BEGIN
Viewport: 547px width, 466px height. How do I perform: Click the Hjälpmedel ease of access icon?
END
BEGIN
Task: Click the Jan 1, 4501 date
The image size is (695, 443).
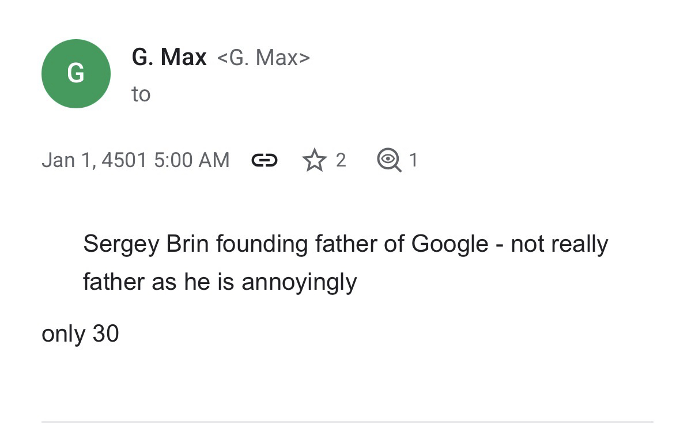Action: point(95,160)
END
BEGIN
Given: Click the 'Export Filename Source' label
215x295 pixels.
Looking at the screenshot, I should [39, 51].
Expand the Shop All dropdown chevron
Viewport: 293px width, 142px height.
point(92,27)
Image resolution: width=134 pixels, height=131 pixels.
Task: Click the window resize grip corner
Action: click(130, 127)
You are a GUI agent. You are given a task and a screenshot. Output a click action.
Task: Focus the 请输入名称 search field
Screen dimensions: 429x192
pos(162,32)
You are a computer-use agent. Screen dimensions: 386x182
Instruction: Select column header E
END
Using the material above, transcribe exactly the lines from the line with "Given: Click the" to the line with "Expand the Shop All dropdown chevron"; both count, and nothing else goes in.

Given: Click the 'Export Filename Source' label
215x295 pixels.
Looking at the screenshot, I should [39, 51].
Expand the Shop All dropdown chevron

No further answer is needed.